Непросто составить представление о такой работе Ги Дебора, как «Общество спектакля» (1967): согласно ей, теория, с одной стороны, безлична или заключает субъективность в скобки, а с другой – претендует на всеобщность.

Безличность. На фоне политической культуры, выросшей из мая 1968 года, когда практически каждый чувствовал своим долгом задаться вопросом: «Откуда ты говоришь?» (D'où parles-tu?), где каждому говорящему полагалось бесконечно оправдываться и всякий раз увязывать свою «теорию» с соответствующей практикой, книга «Общество спектакля» – наверное, самый выдающийся бестселлер культуры 1968-го – стоит особняком. В ней не только нет никакой самолегитимации говорящего, но он вообще и не появляется в этом составленном отчасти из афоризмов произведении, вообще не «вписывает» себя в собственный текст, т. е. даже чисто грамматически отсутствует. Читателю приходится свыкнуться с таким говорящим, который вообще не выводит себя на сцену и поэтому напрочь исключает себя из общего дискурсивного целого, как если бы он вещал перед другими планетами. Та же претензия на экстерриториальность ощутима и в деборовской экранизации своего сочинения, да и в последующих его фильмах. Голос – автора – зачитывает тезисы из книжки, пока нам показывают – в полном соответствии с основным «эстетическим» принципом ситуационизма – «украденные», т. е. вторично использованные фотографии и фрагменты из фильмов, связь которых с зачитываемым вовсе не очевидна. Чистый, безликий и бестелесный голос утверждает, заявляет… – убеждает ли он, остается делом веры и вкуса.

Теперь всеобщность. Этот всеобъемлющий термин – синтез марксистских понятий отчуждения, товарного фетишизма и идеологии – легко применим сегодня, 35 лет спустя, едва ли не ко всем социополитическим конфигурациям. Раздутый неимоверным развитием новых медиа спектакль – инсценирование капитализмом самого себя как единственного Блага или единственной Возможности – стал повсеместным, вездесущим. Сам Дебор выступает уже не просто его теоретиком (хотя самого бурного развития новых медиа он-то уже и не застал), но и пророком современного, так сказать, насквозь проспекталенного общества.

Можно предположить, что именно этим двум особенностям – безличности и всеобщности, вместе придавшим теории Дебора эффект неопровержимости, – его творчество обязано своим теоретическим успехом, а также использованием, переносом и «злоупотреблением», объектом которых оно постоянно становится, несомненно, в соответствии с его авторской волей к «антиавторской» стратегии. Перед нами, собственно, чистая теория, которая, с одной стороны, бесконечно отсылает к самой себе и обосновывает себя своей безличностной систематикой и внутренней согласованностью, с другой же – утверждает свою прямую пользу для революционной практики.

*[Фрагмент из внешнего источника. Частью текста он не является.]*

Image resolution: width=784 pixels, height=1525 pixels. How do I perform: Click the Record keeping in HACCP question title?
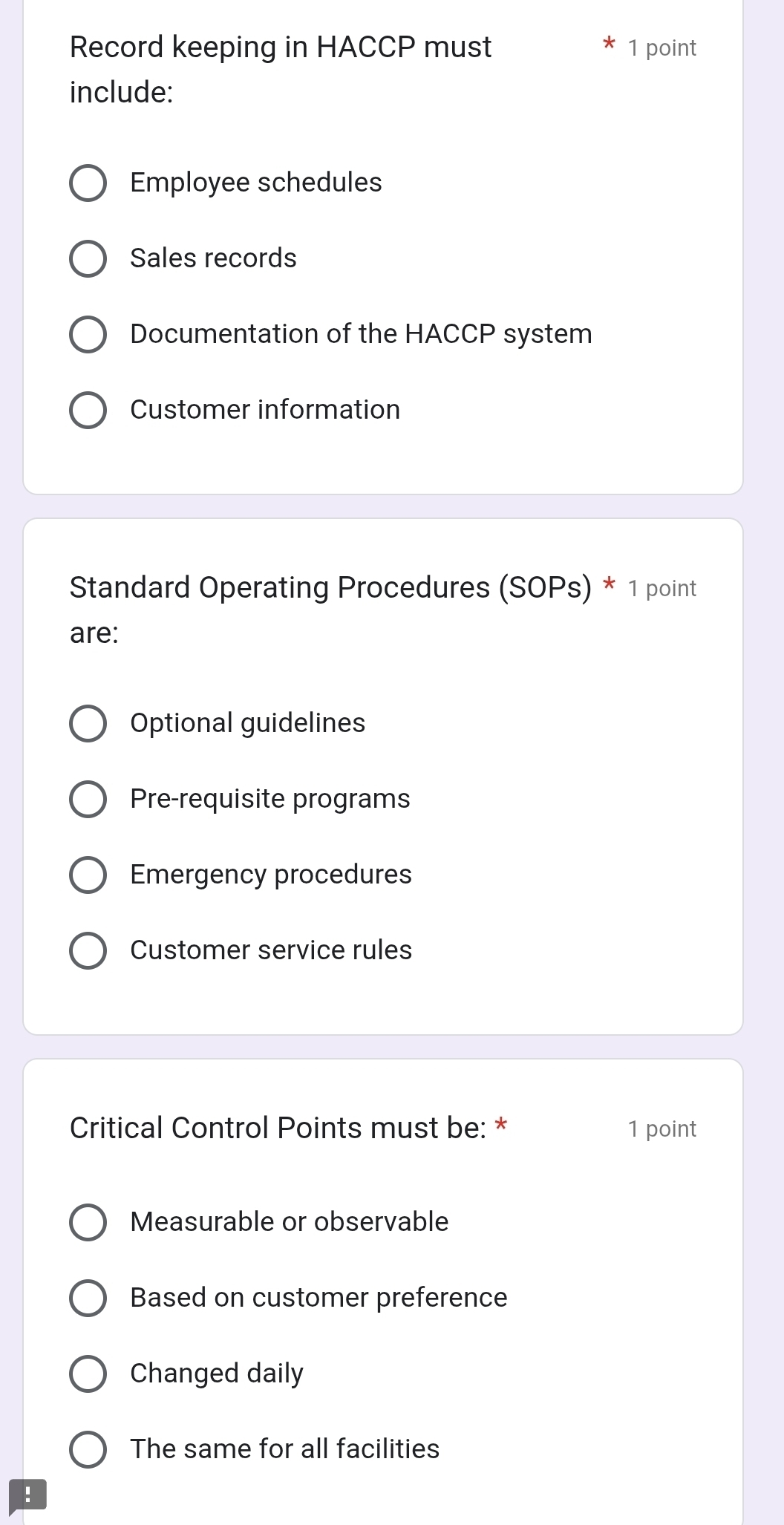click(x=281, y=69)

Но всеми этими утверждениями отношения Дебора с теорией отнюдь не проясняются, особенно если принять во внимание его последнюю ленту «In Girum Imus Nocte et Consumimur Igni» (1978). В этом в значительной степени автобиографичном фильме Дебор прямо предупреждает:

Прежде всего я должен отвергнуть наифальшивейшую из легенд, которая выставляет меня неким теоретиком революции. Они, кажется, полагают, маленькие люди, что я подошел к вещам со стороны теории, что я конструктор теорий, замысловатой архитектуры, в которой можно запросто поселиться, раз уж известен ее адрес, и в которой можно через десять лет поменять две-три опоры, поменять местами три листа бумаги, чтобы достичь полного совершенства теории, которая бы их спасла. Но теории сделаны, чтобы умереть в войне времени: это более или менее мощные части, которые нужно вовремя ввести в бой, и какими бы ни были их достоинства и недостатки, их можно употреблять, только пока они полезны. Так же как нужно менять теории, поскольку их решающие победы еще больше, чем частичные поражения, их изматывают, – точно так же никакая актуальная эпоха не является частью теории: она есть прежде всего игра, конфликт, путешествие. [761]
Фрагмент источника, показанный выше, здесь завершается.